● **TEXT SEGMENT**
╔══

Google and XPRIZE will rely on the power of competition to develop algorithms that can be usefully used in quantum computing in the future.
Don’t know what useful application quantum computing could have? Google doesn’t either. That’s why, in collaboration with the XPRIZE Foundation, it has organized a competition to find a practical use for the peculiar processing capacity of qubit-based tools.
The technology company has proposed a prize of five million dollars to be distributed among the winners of the competition. Both Google and the foundation believe that, through the power of the competition, quantum computer technology will be integrated into a more practical field, far removed from the resolution of abstract mathematical and cryptographic problems.
Conventional devices use the smallest unit known as a bit, a value that can only be represented by the concepts of on or off (1 or 0). Quantum technology, on the other hand, uses the qubit that is in multiple states at the same time (1 and 0, simultaneously). According to the theory, computers of this nature use the principles of quantum mechanics to perform complex calculations at higher speeds or in ways that are not possible using bits.
Quantum computing and the foundations of the future
The field of quantum computing already has tools and platforms to experiment and understand the problems facing the world. However, there is still no bridge that connects them. XPRIZE and Google are looking for competitors to develop new algorithms, applications and performance optimization models for qubit computers to tackle complex global challenges, such as climate, sustainability or health.
By 2024, there will still not be a quantum computer that can solve a problem better than a conventional one. But that scenario will eventually become a reality. The competition aims to generate theoretical foundations for real-world application scenarios and thus evaluate their viability once sufficiently powerful equipment is available.

╚══

● **GIVEN INFORMATION**
╔══

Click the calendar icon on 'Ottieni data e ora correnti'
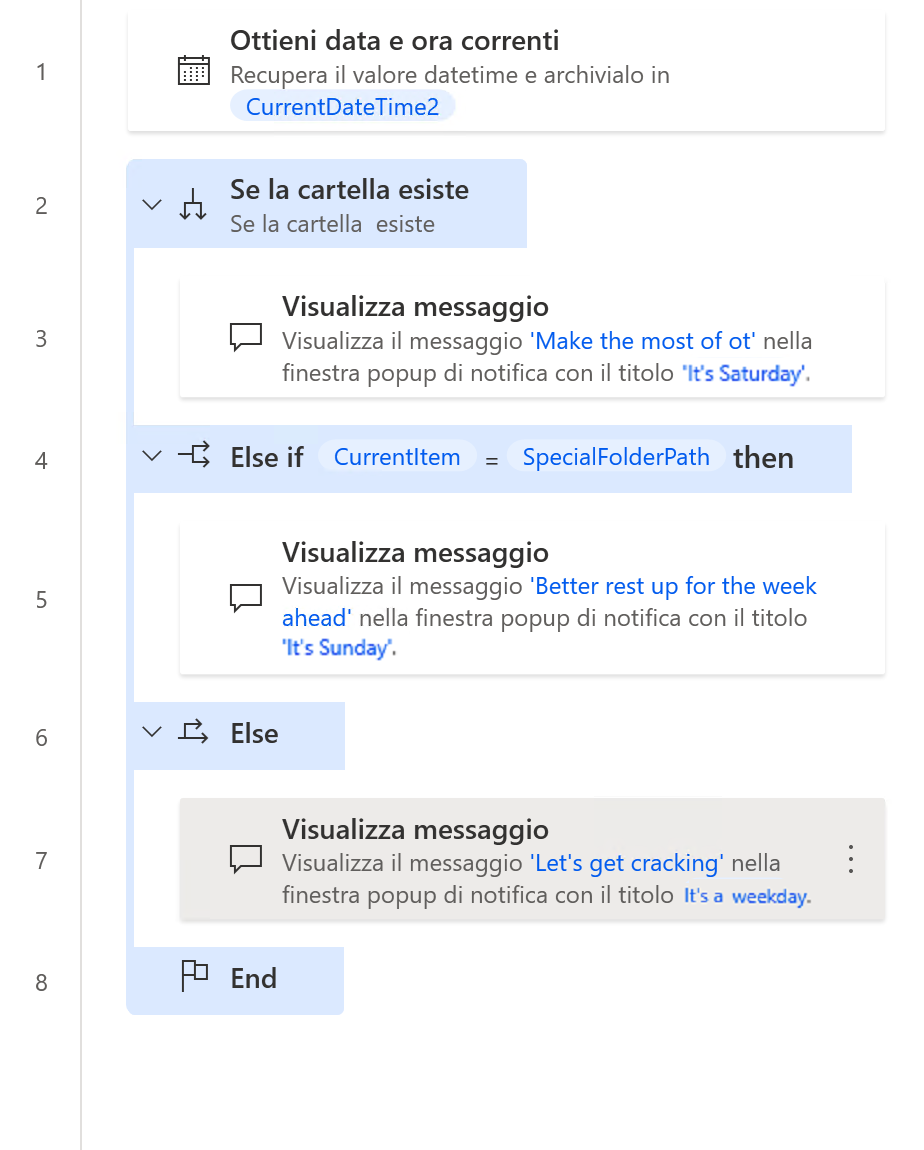The width and height of the screenshot is (924, 1150). point(194,70)
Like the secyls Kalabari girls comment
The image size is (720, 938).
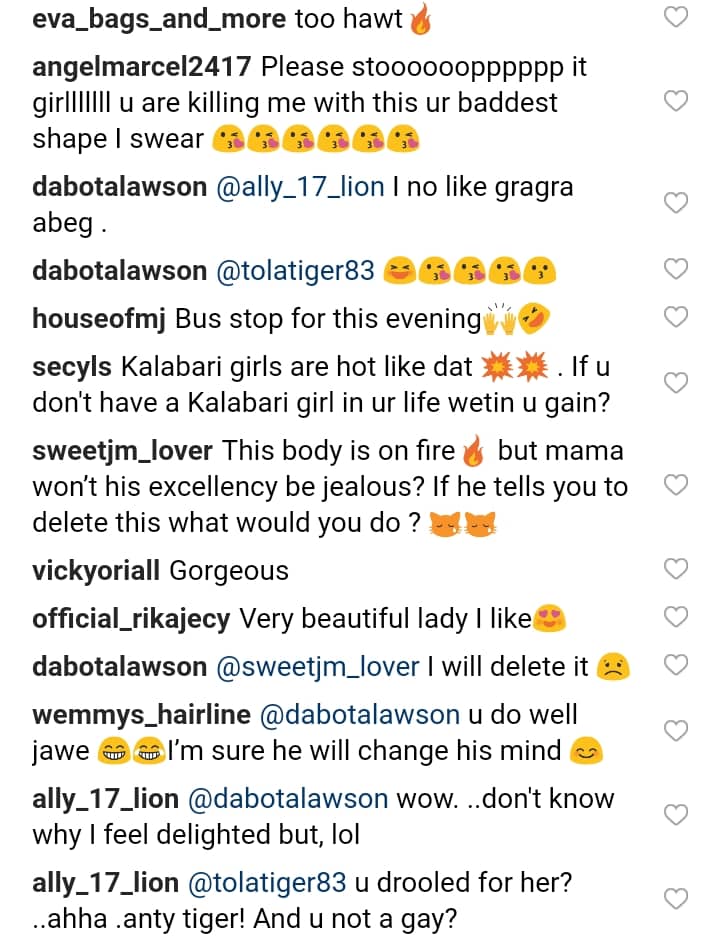click(677, 383)
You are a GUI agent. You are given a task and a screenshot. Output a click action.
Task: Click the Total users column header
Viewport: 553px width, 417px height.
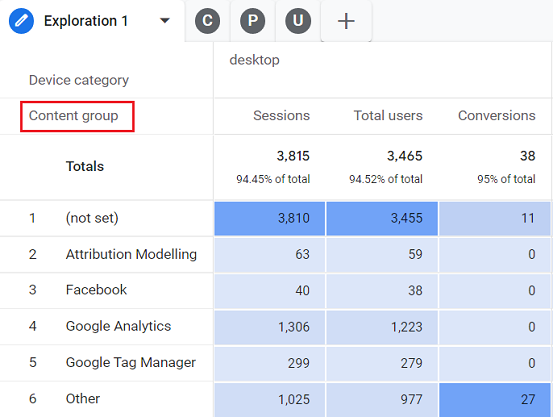click(x=388, y=116)
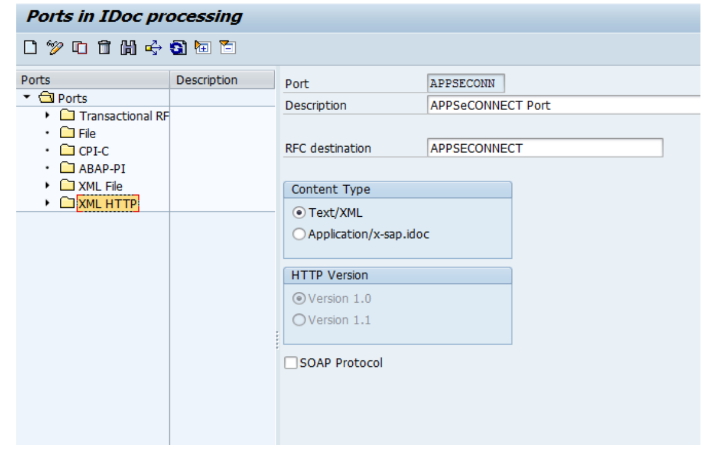709x459 pixels.
Task: Click the Where-used arrows icon
Action: point(153,47)
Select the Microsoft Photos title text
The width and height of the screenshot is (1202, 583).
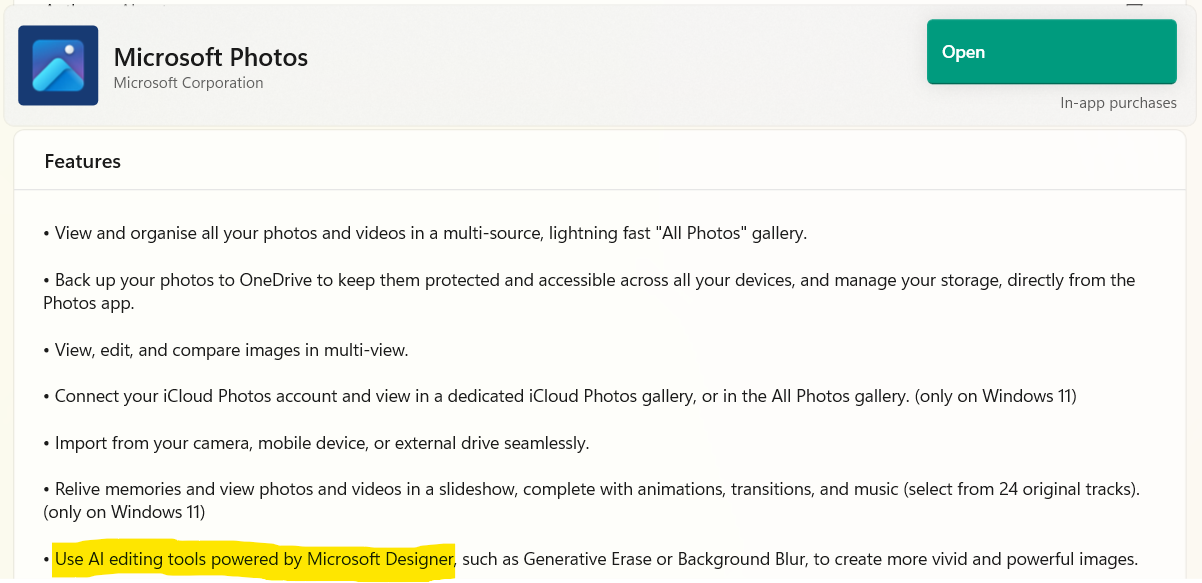pyautogui.click(x=210, y=57)
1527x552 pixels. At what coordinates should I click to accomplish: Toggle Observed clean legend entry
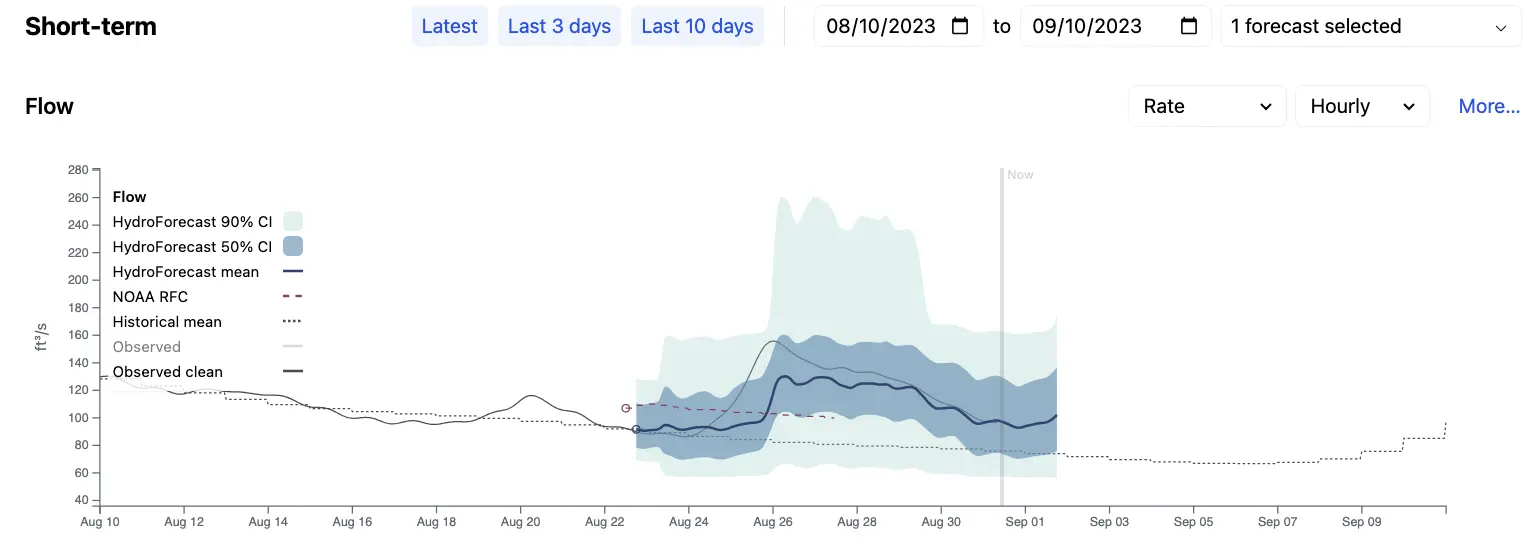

╚══

● **EXERCISE SET**
[A] In the article on the Google and XPRIZE quantum computing competition, how much prize money is offered to the winners?
[B] Continue the article on the Google and XPRIZE quantum computing competition from its last sentence.
None of the items matter here.

● **RESULTS FOR THE EXERCISE**
[A] Five million dollars, to be distributed among the winners.

[B]
Generating more accurate predictions about the relationship between drugs and proteins in the human body , simulations of efficient electrical grid loads or modeling better materials to reduce carbon emissions are some of the examples of quantum computing applications that the competition seeks.
The $5 million will be split into a $3 million first prize for up to three winners. One million will be split between a maximum of five finalists, and 20 semi-finalists will take home $50,000 each. Participants have three years to develop their ideas.
“I’m very optimistic, in principle, that we’ll find algorithms that are really useful. I’m not so optimistic that, in the next three years, we’ll be able to discover those
algorithms and then also implement them on the current
hardware that’s going to exist,” said Bill Fefferman, an expert in the field at the University of Chicago.
How has quantum computing advanced?
Google is hard at work building ever more powerful quantum computers . In 2019, it revealed that its device had a processing capacity of 53 qubits. Four years later, it raised the figure to 70 qubits. A performance study suggested that with that level of processing, a math problem that could normally be solved in 47 years using the Frontier supercomputer, one of the most powerful in the world, would be solved instantly.
Atom Computing is a startup that claims to have created the world’s most powerful quantum computer . It has a processing limit of 1,180 qubits and will be available to customers next year.